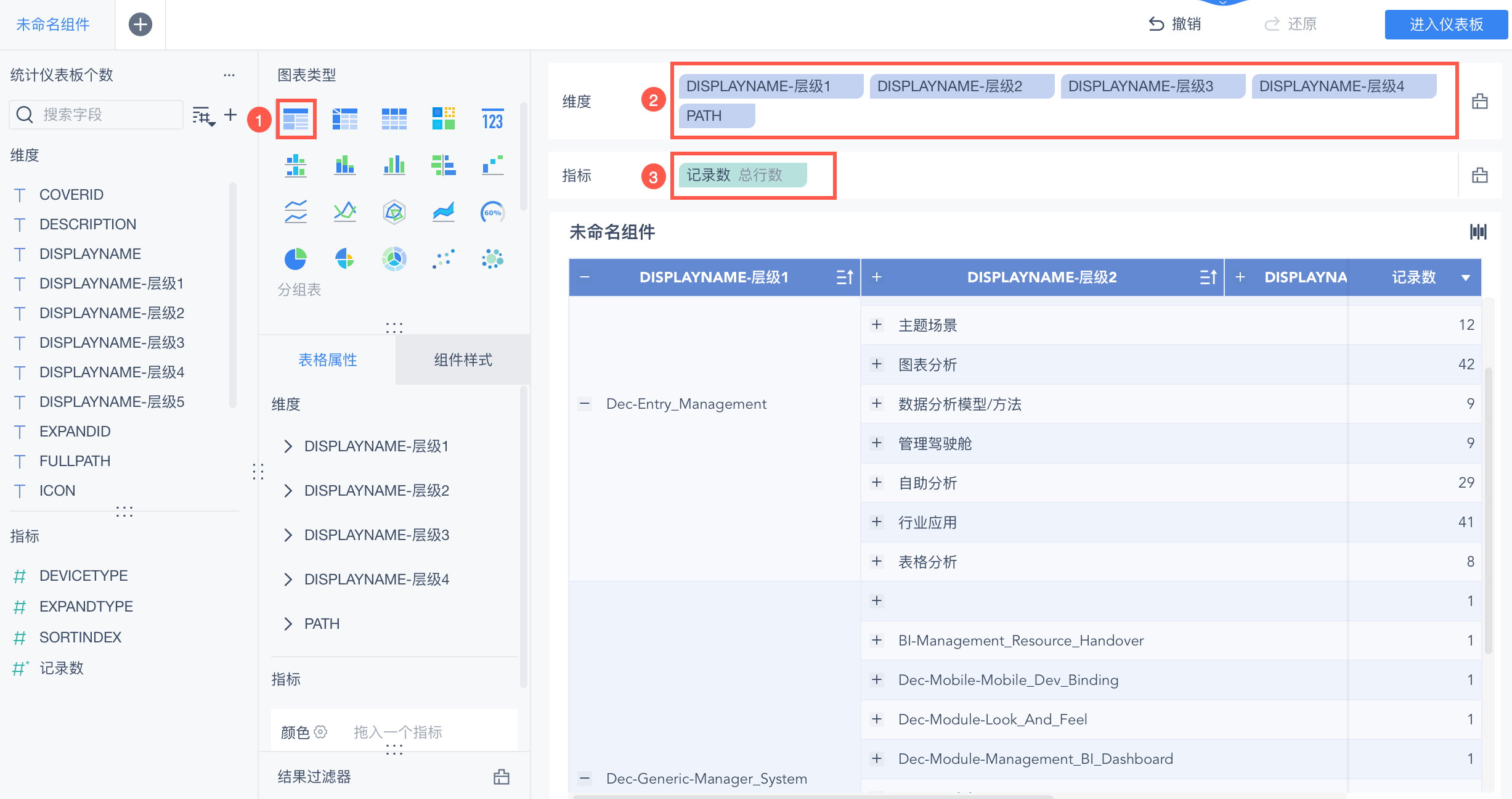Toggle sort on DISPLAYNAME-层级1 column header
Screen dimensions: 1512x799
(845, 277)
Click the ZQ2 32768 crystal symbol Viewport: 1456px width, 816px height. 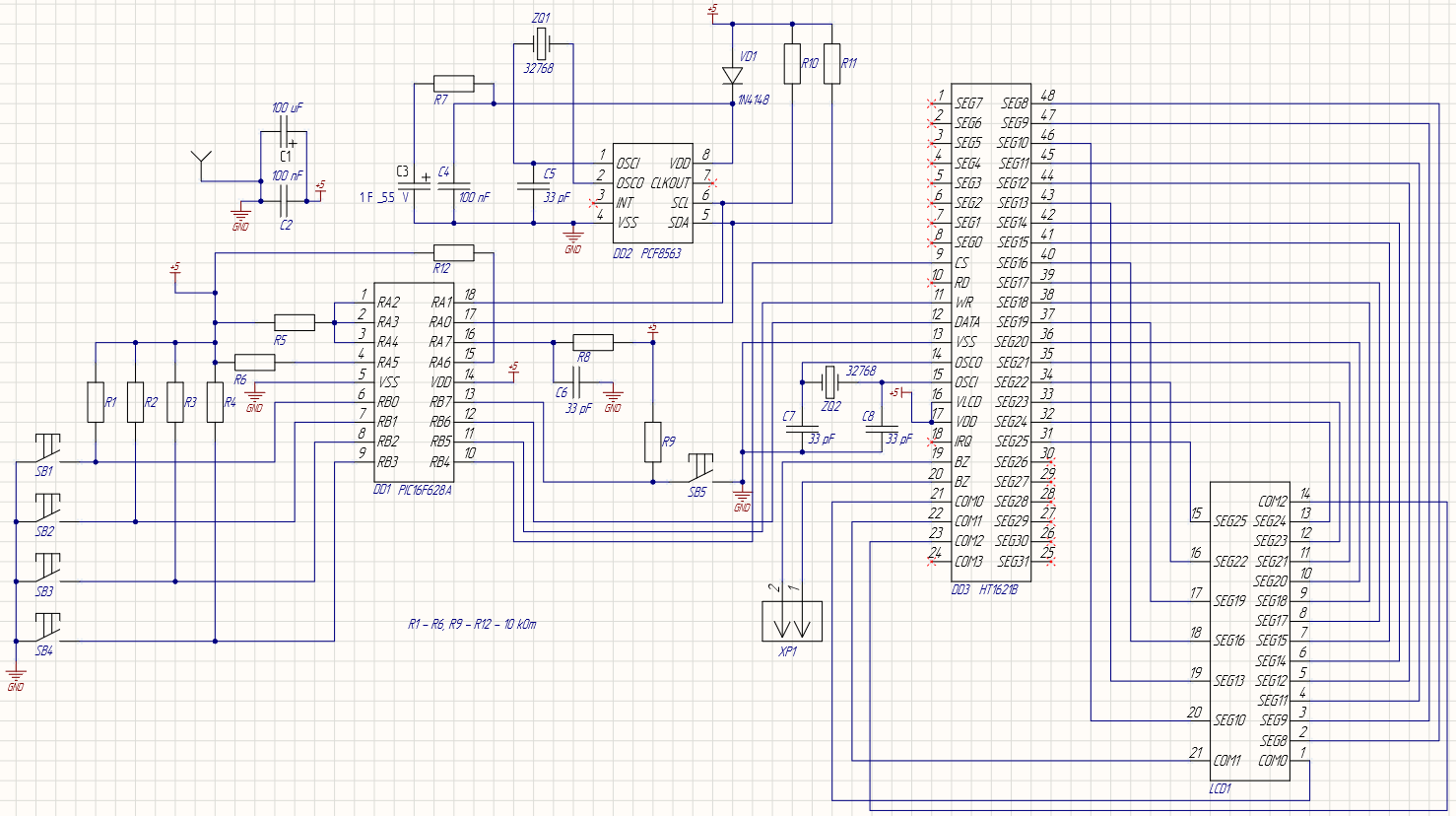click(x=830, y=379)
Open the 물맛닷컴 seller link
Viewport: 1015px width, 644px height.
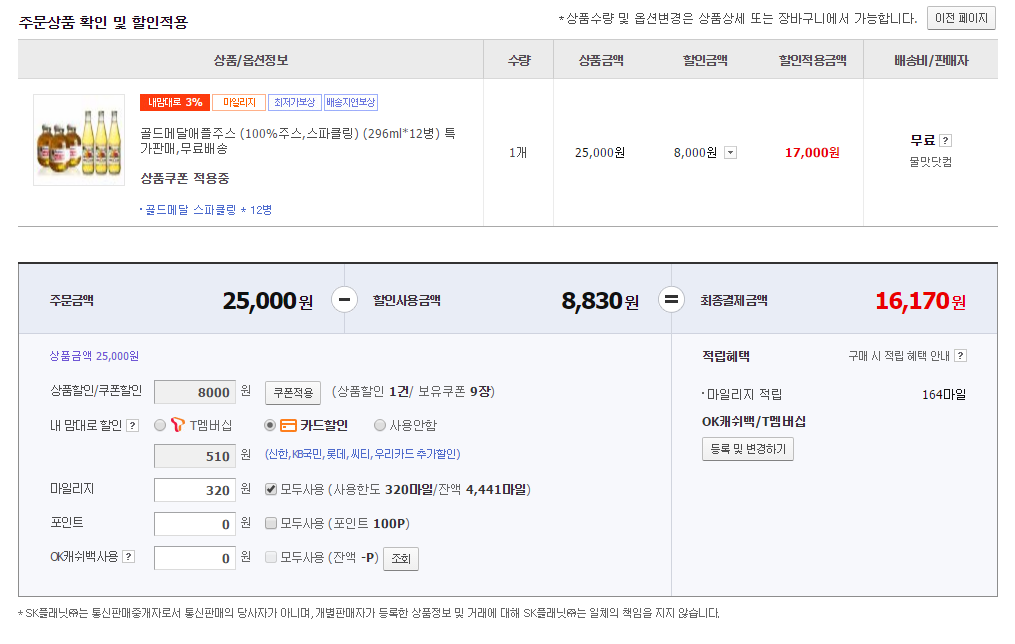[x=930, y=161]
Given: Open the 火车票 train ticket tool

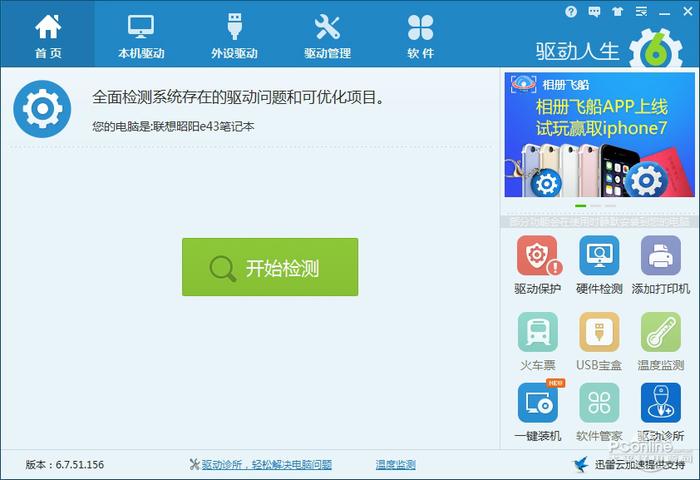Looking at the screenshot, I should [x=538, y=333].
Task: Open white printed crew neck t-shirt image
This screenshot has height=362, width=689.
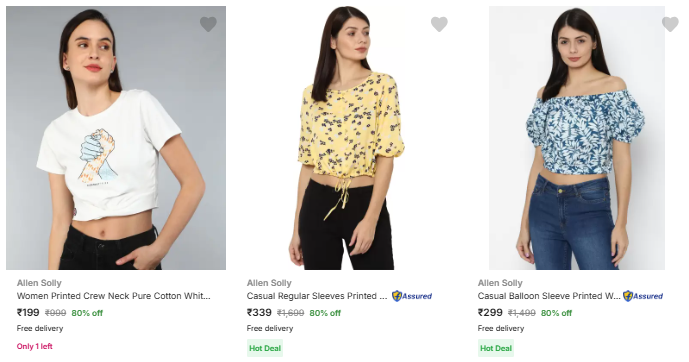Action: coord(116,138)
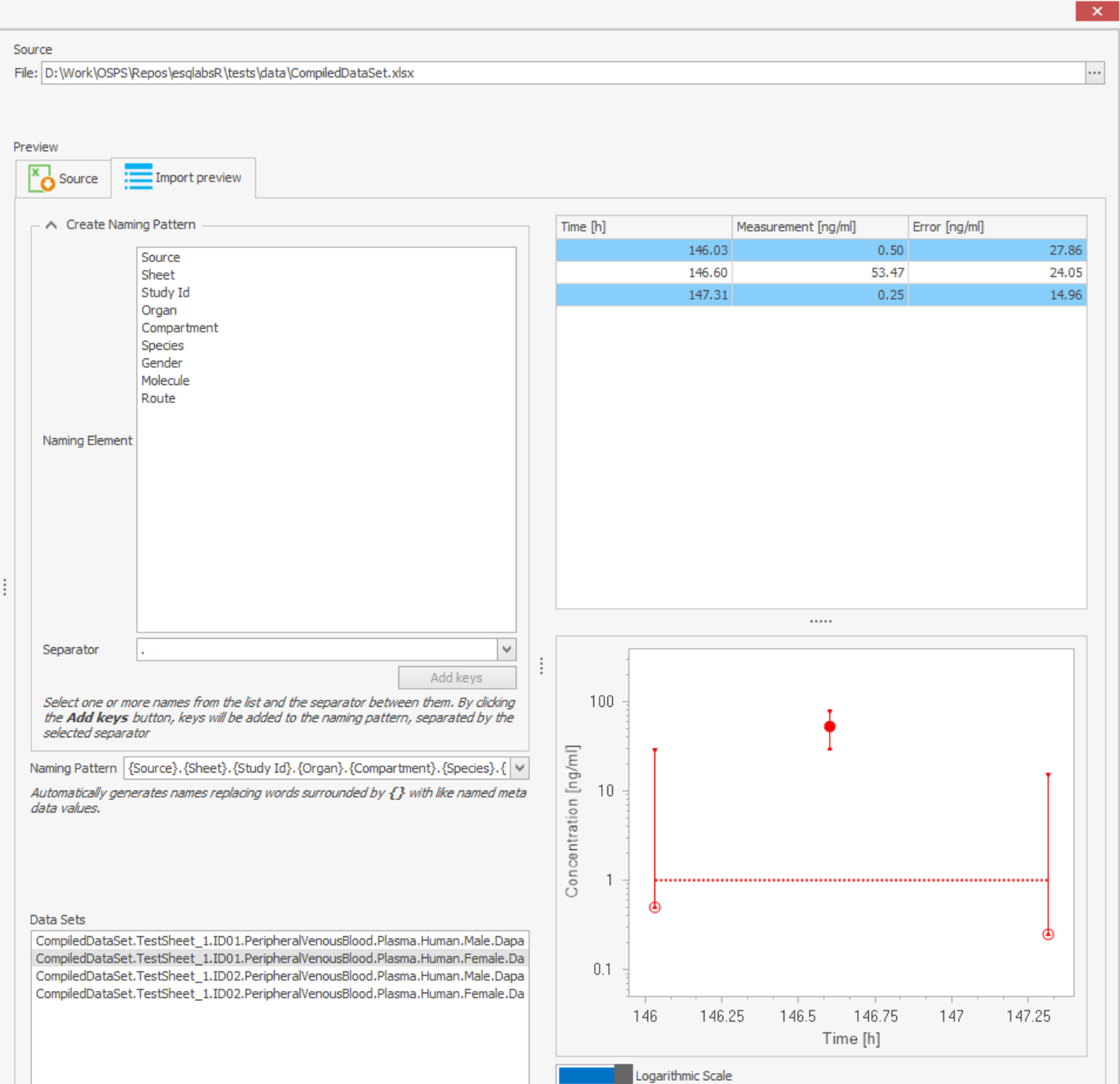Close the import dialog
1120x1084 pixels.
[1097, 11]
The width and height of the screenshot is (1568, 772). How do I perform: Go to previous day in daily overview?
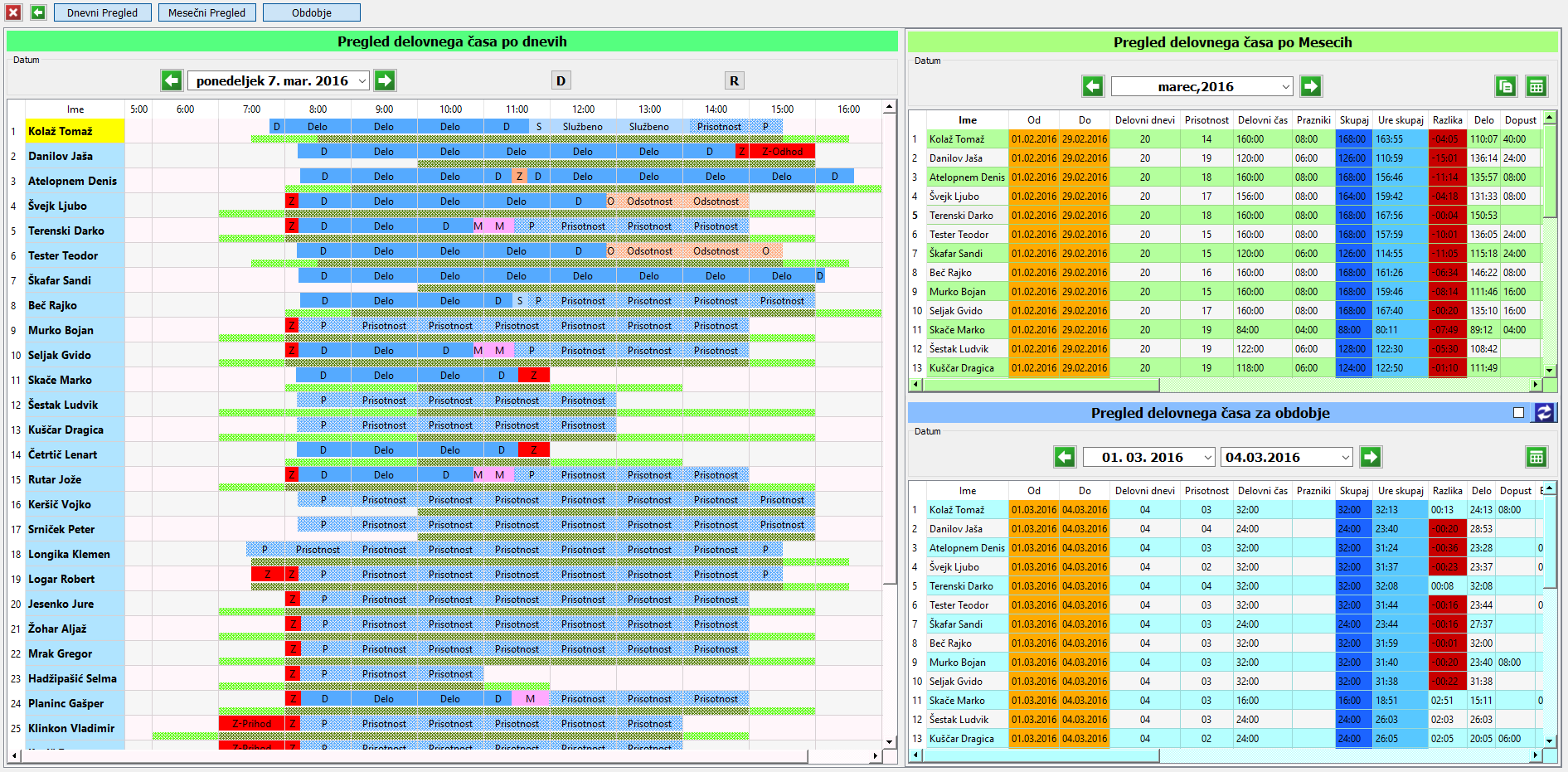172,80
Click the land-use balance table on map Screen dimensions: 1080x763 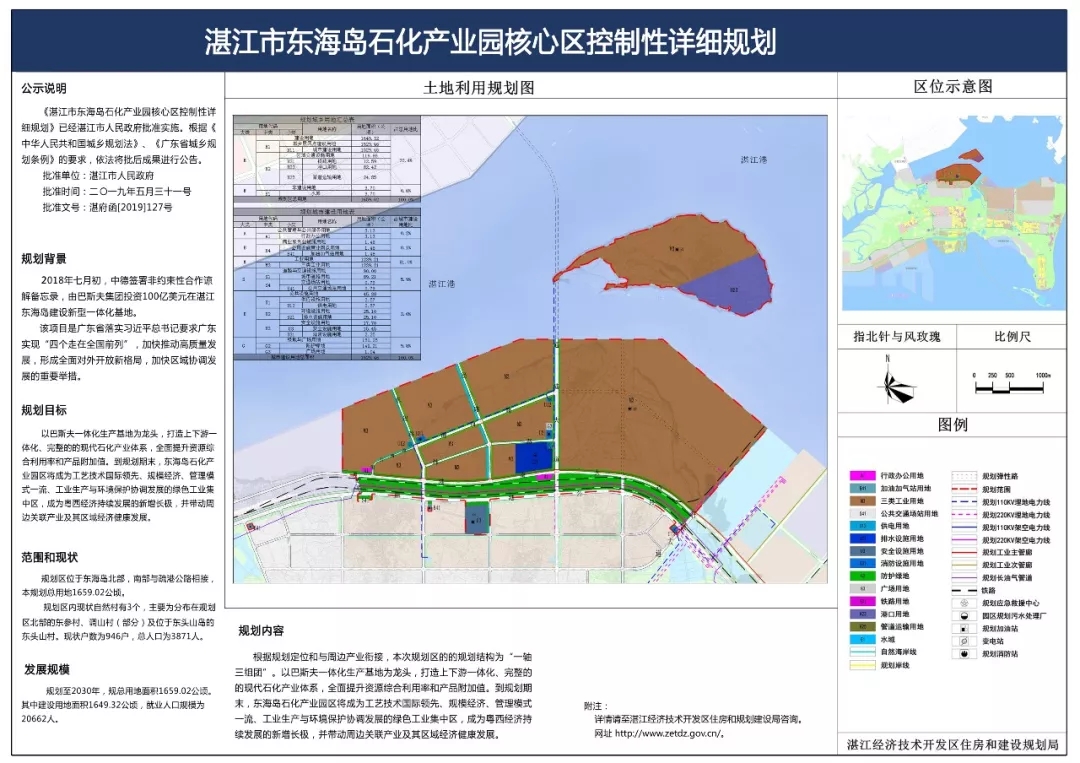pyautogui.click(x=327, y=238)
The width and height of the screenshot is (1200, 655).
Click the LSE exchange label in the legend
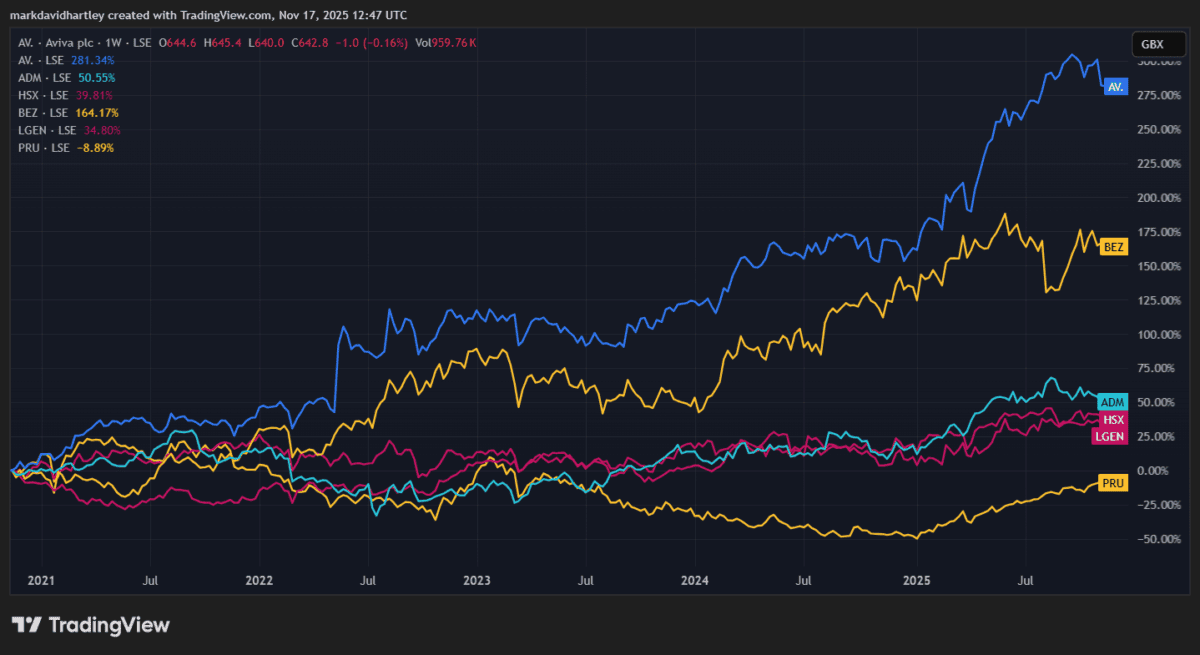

-=-=-

**Exercise requirements**
Reproduce the lines from the one containing "The width and height of the screenshot is (1200, 655)." through the end of the records, renaming "legend" as "key" and keeping everything else the same. Leave the pictures out.

**Final result**
The width and height of the screenshot is (1200, 655).
Click the LSE exchange label in the key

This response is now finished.